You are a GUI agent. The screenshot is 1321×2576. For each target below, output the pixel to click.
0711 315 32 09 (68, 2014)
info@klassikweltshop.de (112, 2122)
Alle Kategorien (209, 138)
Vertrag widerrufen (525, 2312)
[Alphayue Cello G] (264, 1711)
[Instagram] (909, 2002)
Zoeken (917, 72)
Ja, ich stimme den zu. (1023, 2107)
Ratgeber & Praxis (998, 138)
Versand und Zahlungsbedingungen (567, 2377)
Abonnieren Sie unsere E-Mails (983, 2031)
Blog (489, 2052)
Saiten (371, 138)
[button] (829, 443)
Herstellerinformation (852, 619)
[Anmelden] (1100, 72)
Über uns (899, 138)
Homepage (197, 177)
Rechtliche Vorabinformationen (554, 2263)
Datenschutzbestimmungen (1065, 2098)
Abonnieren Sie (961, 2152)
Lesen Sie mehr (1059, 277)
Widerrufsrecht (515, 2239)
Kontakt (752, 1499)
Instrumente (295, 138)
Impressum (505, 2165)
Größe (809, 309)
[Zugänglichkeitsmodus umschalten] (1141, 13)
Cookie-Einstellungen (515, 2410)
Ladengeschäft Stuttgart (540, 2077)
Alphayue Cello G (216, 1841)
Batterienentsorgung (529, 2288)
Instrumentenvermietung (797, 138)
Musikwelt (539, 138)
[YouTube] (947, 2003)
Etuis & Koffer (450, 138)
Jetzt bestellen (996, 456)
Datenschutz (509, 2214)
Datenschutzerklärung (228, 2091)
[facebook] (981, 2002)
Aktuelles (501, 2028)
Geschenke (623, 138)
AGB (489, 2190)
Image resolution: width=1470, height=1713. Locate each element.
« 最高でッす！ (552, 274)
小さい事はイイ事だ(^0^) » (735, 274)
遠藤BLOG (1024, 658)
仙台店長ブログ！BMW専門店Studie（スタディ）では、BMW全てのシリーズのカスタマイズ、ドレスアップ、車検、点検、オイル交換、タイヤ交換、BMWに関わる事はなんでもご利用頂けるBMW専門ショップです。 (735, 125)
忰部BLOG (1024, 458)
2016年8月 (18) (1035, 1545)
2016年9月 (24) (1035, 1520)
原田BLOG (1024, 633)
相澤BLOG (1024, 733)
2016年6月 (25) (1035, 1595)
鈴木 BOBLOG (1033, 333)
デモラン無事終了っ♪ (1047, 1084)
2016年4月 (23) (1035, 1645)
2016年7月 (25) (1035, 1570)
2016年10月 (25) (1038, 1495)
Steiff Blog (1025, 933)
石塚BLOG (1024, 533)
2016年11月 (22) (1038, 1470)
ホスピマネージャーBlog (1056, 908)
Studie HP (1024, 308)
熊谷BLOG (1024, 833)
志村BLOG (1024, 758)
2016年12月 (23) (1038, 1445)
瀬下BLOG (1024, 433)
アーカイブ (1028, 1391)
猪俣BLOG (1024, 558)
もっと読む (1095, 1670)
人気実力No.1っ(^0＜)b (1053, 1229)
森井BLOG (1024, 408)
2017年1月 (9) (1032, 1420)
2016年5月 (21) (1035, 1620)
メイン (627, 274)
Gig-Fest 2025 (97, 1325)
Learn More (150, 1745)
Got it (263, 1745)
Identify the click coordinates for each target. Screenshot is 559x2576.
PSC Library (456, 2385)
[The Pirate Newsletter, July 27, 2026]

+-------+

WORK TASK
Reproduce the data above in full, with no line missing.

TASK SOLUTION
You are a GUI agent. The screenshot is 1321×2576. For each target below, output the pixel to click.
0711 315 32 09 (68, 2014)
info@klassikweltshop.de (112, 2122)
Alle Kategorien (209, 138)
Vertrag widerrufen (525, 2312)
[Alphayue Cello G] (264, 1711)
[Instagram] (909, 2002)
Zoeken (917, 72)
Ja, ich stimme den zu. (1023, 2107)
Ratgeber & Praxis (998, 138)
Versand und Zahlungsbedingungen (567, 2377)
Abonnieren Sie unsere E-Mails (983, 2031)
Blog (489, 2052)
Saiten (371, 138)
[button] (829, 443)
Herstellerinformation (852, 619)
[Anmelden] (1100, 72)
Über uns (899, 138)
Homepage (197, 177)
Rechtliche Vorabinformationen (554, 2263)
Datenschutzbestimmungen (1065, 2098)
Abonnieren Sie (961, 2152)
Lesen Sie mehr (1059, 277)
Widerrufsrecht (515, 2239)
Kontakt (752, 1499)
Instrumente (295, 138)
Impressum (505, 2165)
Größe (809, 309)
[Zugänglichkeitsmodus umschalten] (1141, 13)
Cookie-Einstellungen (515, 2410)
Ladengeschäft Stuttgart (540, 2077)
Alphayue Cello G (216, 1841)
Batterienentsorgung (529, 2288)
Instrumentenvermietung (797, 138)
Musikwelt (539, 138)
[YouTube] (947, 2003)
Etuis & Koffer (450, 138)
Jetzt bestellen (996, 456)
Datenschutz (509, 2214)
Datenschutzerklärung (228, 2091)
[facebook] (981, 2002)
Aktuelles (501, 2028)
Geschenke (623, 138)
AGB (489, 2190)
Image resolution: width=1470, height=1713. Locate each element.
« 最高でッす！ (552, 274)
小さい事はイイ事だ(^0^) » (735, 274)
遠藤BLOG (1024, 658)
仙台店長ブログ！BMW専門店Studie（スタディ）では、BMW全てのシリーズのカスタマイズ、ドレスアップ、車検、点検、オイル交換、タイヤ交換、BMWに関わる事はなんでもご利用頂けるBMW専門ショップです。 (735, 125)
忰部BLOG (1024, 458)
2016年8月 (18) (1035, 1545)
2016年9月 (24) (1035, 1520)
原田BLOG (1024, 633)
相澤BLOG (1024, 733)
2016年6月 (25) (1035, 1595)
鈴木 BOBLOG (1033, 333)
デモラン無事終了っ♪ (1047, 1084)
2016年4月 (23) (1035, 1645)
2016年7月 (25) (1035, 1570)
2016年10月 (25) (1038, 1495)
Steiff Blog (1025, 933)
石塚BLOG (1024, 533)
2016年11月 (22) (1038, 1470)
ホスピマネージャーBlog (1056, 908)
Studie HP (1024, 308)
熊谷BLOG (1024, 833)
志村BLOG (1024, 758)
2016年12月 (23) (1038, 1445)
瀬下BLOG (1024, 433)
アーカイブ (1028, 1391)
猪俣BLOG (1024, 558)
もっと読む (1095, 1670)
人気実力No.1っ(^0＜)b (1053, 1229)
森井BLOG (1024, 408)
2017年1月 (9) (1032, 1420)
2016年5月 (21) (1035, 1620)
メイン (627, 274)
Gig-Fest 2025 (97, 1325)
Learn More (150, 1745)
Got it (263, 1745)
Identify the click coordinates for each target. Screenshot is 559x2576.
PSC Library (456, 2385)
[The Pirate Newsletter, July 27, 2026]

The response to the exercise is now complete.